My son came home from school early today sick, so I told my ex-wife that I wanted to keep him with me tonight....so, I don't have to deal with the whole Valentines day thing.

HOWEVER, she put balloons and crap on my mailbox while I was out. It's gone past the point of being sorta funny. I'm going to have to make a break soon! I seriously think she will freak out.
Oh, did I forget to mention that you first need to steal someones FOR SALE sign to put in your front yard? :)

SoonerGirl06
2/14/2007, 11:45 PM
This is not good; not good at all. To heck with Valentines Day! She is not your valentine. She is Trouble with a capital T.

Get out your boots, parka and suitcases. Fill them up with all of your really warm winter clothes. Leave the suitcases open so she can see your sweaters. Invite her over and tell her that you're having to move to Siberia or some such place right away. :eek:


Mama's right.

Have any of you guys not watched Fatal Attraction?!?!?! Did it not teach ya'll anything?

If the woman is hanging balloons on your mailbox and knocking on your window at 2:30 in the morning... she's seriously psycho. Normal women do not do those kind of things.

And by the way... you don't have to be a crazy woman to give great sex...

OUinFLA
2/14/2007, 11:58 PM
Mama's right.

And by the way... you don't have to be a crazy woman to give great sex...

how YOU doin?

Tear Down This Wall
2/15/2007, 06:03 PM
She's right. In grad school, there was little, quiet flower of a gal from Alabama...Huntsville, if I remember correctly. Anyway, during the second semester of the first year, we started hanging out. One thing led to another and...well, we ended up in the bedroom of her overly tidy one bedroom apartment for a nightcap.

Folks, if you were around this gal for five minutes in public, you'd think she was prude. Behind closed doors...forget about it. She knew every dadgum trick in the book.

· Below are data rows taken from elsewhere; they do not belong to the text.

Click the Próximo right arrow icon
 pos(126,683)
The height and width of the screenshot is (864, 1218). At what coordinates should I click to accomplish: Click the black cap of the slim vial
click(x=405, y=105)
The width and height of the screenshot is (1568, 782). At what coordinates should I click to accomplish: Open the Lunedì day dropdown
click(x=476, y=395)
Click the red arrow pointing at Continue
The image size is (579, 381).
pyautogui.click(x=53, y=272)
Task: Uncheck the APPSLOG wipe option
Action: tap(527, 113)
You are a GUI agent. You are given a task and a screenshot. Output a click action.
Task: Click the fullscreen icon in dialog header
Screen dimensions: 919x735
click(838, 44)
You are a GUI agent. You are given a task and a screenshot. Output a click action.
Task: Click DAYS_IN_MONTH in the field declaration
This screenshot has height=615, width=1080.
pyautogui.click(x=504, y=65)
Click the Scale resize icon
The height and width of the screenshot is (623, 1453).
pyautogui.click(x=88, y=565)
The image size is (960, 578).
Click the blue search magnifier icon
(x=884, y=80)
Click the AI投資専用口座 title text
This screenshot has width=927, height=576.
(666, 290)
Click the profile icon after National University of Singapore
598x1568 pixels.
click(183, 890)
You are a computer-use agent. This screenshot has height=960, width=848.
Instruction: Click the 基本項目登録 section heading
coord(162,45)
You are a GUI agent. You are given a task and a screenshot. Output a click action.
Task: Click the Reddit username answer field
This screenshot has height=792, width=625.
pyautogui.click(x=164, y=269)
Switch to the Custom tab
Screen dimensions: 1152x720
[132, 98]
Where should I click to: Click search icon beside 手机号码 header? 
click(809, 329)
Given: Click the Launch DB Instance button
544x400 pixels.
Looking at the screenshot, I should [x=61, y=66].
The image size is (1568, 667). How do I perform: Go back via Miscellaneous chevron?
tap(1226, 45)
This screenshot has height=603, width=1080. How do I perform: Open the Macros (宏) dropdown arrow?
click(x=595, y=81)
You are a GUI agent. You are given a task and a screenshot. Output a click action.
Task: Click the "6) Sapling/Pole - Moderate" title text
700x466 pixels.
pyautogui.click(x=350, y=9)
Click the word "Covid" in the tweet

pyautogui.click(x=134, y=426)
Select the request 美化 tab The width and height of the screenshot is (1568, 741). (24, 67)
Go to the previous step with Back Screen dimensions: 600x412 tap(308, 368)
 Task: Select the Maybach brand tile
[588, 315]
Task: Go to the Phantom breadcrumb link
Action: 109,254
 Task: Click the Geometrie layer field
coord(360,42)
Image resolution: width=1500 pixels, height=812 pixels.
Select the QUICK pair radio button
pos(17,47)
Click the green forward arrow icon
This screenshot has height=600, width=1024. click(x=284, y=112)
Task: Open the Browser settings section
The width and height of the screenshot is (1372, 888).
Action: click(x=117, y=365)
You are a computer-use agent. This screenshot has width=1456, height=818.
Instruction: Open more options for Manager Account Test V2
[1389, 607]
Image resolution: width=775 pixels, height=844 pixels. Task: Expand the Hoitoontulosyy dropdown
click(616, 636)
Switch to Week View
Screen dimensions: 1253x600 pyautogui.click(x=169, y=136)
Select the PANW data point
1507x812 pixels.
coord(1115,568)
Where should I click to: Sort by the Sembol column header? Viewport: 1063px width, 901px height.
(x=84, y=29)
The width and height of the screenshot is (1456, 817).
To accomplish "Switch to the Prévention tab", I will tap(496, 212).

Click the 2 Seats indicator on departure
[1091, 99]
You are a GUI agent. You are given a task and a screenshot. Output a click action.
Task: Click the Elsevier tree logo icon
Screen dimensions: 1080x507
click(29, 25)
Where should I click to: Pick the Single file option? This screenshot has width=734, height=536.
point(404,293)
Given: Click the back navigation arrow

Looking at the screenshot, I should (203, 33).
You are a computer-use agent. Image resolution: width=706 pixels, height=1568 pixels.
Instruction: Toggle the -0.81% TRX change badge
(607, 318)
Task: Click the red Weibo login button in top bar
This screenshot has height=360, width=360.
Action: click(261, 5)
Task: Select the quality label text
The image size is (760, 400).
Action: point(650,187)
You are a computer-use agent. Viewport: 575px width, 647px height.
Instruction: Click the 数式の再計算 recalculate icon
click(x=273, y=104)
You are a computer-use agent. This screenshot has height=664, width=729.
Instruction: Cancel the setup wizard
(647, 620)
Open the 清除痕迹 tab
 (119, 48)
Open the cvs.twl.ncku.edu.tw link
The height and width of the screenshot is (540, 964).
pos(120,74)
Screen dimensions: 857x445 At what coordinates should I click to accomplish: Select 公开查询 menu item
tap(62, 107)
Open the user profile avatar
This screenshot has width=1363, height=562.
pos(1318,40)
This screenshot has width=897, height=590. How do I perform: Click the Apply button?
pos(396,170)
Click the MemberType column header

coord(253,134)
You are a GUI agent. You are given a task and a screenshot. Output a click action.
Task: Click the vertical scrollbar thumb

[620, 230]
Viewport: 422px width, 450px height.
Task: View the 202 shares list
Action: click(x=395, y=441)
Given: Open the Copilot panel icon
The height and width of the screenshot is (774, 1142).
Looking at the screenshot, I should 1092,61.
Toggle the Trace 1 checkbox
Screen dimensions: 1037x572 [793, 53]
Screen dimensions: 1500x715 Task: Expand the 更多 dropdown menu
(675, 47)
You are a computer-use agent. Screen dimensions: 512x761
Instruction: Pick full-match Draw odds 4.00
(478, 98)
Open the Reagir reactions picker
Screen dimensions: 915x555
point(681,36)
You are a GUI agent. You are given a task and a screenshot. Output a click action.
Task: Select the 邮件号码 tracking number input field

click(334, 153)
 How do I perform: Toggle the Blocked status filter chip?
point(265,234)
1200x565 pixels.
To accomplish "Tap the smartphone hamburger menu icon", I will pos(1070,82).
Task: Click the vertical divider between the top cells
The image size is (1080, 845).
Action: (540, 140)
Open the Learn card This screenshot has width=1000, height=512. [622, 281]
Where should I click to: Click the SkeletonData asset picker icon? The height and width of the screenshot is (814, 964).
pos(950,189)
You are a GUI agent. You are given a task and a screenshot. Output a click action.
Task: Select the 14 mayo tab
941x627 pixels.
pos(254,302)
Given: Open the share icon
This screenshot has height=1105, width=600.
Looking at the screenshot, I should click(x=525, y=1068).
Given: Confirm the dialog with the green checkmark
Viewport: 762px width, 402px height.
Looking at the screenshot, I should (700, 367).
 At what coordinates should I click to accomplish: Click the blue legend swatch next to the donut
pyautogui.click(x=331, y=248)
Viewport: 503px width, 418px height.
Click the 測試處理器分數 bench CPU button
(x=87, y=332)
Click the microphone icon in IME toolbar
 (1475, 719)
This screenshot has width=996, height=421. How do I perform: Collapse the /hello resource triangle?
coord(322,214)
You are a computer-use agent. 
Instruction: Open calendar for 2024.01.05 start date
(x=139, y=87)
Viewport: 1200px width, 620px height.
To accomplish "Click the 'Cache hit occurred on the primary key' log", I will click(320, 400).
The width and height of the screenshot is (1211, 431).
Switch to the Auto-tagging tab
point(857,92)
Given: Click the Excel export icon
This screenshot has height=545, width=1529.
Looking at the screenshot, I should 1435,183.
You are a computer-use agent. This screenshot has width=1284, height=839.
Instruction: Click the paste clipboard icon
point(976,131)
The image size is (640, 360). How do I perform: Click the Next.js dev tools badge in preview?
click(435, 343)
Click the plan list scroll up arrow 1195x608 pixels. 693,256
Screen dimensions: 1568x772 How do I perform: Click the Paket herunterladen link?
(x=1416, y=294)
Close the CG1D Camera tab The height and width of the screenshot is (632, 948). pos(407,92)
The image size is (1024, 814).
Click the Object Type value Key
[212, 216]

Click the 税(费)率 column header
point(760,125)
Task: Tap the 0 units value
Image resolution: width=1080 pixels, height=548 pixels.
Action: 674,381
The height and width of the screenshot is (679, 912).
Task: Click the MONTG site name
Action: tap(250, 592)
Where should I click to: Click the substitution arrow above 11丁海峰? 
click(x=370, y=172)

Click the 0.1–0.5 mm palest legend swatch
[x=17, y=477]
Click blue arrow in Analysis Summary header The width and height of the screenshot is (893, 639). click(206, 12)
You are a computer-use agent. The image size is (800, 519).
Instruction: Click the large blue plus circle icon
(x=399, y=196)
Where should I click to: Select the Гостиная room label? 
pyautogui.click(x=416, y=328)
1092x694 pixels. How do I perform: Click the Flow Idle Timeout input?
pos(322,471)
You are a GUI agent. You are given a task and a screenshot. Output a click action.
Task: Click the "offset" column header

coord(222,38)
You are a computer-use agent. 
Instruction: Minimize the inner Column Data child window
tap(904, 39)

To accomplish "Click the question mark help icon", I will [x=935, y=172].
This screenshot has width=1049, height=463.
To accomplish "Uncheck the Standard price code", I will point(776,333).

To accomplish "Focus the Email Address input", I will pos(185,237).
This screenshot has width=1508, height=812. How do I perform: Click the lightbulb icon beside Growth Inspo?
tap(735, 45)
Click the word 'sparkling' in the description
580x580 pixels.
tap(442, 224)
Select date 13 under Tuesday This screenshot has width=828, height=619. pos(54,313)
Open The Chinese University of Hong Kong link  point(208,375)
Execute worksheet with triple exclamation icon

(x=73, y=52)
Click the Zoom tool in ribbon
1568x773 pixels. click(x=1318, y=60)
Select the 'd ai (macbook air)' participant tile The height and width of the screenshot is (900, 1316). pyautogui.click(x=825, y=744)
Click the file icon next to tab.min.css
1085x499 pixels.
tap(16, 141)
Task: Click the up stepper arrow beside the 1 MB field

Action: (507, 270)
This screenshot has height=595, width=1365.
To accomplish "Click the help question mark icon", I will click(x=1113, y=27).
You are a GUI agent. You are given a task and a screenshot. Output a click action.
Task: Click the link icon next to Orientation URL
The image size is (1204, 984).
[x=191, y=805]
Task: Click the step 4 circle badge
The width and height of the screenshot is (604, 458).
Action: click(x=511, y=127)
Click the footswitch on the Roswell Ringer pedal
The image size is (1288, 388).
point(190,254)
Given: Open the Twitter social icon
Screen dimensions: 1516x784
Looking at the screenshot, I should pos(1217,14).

I love southern women. Soft. Unassuming. Well-mannered. And, crazy in the sack! I'll never forget her Bama drawl, "Let's just enjoy each uthah." Um...again? Okay!

Widescreen
2/15/2007, 06:22 PM
She's right. In grad school, there was little, quiet flower of a gal from Alabama...Huntsville, if I remember correctly. Anyway, during the second semester of the first year, we started hanging out. One thing led to another and...well, we ended up in the bedroom of her overly tidy one bedroom apartment for a nightcap.

Folks, if you were around this gal for five minutes in public, you'd think she was prude. Behind closed doors...forget about it. She knew every dadgum trick in the book.

I love southern women. Soft. Unassuming. Well-mannered. And, crazy in the sack! I'll never forget her Bama drawl, "Let's just enjoy each uthah." Um...again? Okay!
SoonerWill?

colleyvillesooner
2/15/2007, 06:24 PM
Mama's right.

Have any of you guys not watched Fatal Attraction?!?!?! Did it not teach ya'll anything?

If the woman is hanging balloons on your mailbox and knocking on your window at 2:30 in the morning... she's seriously psycho. Normal women do not do those kind of things.

And by the way... you don't have to be a crazy woman to give great sex...

and by the way, if you're braggin about sex on a messageboard, you're probably not having any. :D

1stTimeCaller
2/15/2007, 06:26 PM
I was going to offer up some advice but then I remembered that you don't like girls.

I can't believe everyone else fell for this joke.